(Rows showing where targets appear)
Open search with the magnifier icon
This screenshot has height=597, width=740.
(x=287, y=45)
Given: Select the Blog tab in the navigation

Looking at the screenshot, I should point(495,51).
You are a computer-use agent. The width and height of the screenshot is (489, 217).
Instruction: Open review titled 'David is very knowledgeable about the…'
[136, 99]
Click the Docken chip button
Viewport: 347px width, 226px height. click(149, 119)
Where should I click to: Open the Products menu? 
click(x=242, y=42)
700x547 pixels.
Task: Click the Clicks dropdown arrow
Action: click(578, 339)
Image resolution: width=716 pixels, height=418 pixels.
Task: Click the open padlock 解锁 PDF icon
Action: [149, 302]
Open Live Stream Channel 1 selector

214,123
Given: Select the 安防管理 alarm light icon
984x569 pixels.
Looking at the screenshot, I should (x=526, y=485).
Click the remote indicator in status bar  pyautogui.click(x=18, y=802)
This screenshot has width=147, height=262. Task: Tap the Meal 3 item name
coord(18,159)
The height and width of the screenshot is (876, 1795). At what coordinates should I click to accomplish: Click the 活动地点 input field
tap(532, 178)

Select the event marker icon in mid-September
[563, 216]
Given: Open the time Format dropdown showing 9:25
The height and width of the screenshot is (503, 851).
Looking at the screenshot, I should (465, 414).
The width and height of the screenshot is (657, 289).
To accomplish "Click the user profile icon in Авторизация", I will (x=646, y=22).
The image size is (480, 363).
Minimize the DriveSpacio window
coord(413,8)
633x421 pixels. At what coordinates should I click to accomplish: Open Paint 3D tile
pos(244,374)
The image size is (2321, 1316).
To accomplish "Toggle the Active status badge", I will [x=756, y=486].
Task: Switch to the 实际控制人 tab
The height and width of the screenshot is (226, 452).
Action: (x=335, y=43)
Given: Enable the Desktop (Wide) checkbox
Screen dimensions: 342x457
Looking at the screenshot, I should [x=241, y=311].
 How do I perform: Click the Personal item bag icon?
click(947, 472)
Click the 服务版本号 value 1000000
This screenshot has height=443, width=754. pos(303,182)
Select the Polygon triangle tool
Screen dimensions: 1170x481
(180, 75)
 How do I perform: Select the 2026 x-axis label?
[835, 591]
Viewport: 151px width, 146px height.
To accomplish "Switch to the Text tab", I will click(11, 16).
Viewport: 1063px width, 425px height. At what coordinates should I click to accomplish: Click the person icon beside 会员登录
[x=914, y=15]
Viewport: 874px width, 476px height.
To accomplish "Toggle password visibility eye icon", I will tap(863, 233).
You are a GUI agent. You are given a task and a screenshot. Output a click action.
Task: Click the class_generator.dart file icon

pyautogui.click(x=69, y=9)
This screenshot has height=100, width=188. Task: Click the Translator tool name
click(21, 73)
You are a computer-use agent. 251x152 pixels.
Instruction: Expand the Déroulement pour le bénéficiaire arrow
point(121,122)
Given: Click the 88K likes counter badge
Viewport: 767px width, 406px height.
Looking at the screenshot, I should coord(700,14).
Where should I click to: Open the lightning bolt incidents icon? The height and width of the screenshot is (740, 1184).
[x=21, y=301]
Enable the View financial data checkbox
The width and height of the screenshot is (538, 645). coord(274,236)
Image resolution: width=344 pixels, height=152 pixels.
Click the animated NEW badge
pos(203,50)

### What to do
Show every line of the items above that contains the word "Viewport", with uppercase and lowercase treated as different.

### Reply to the task
Viewport: 347px width, 226px height. click(149, 119)
Viewport: 151px width, 146px height.
Viewport: 1063px width, 425px height. At what coordinates should I click to accomplish: Click the person icon beside 会员登录
Viewport: 874px width, 476px height.
Viewport: 767px width, 406px height.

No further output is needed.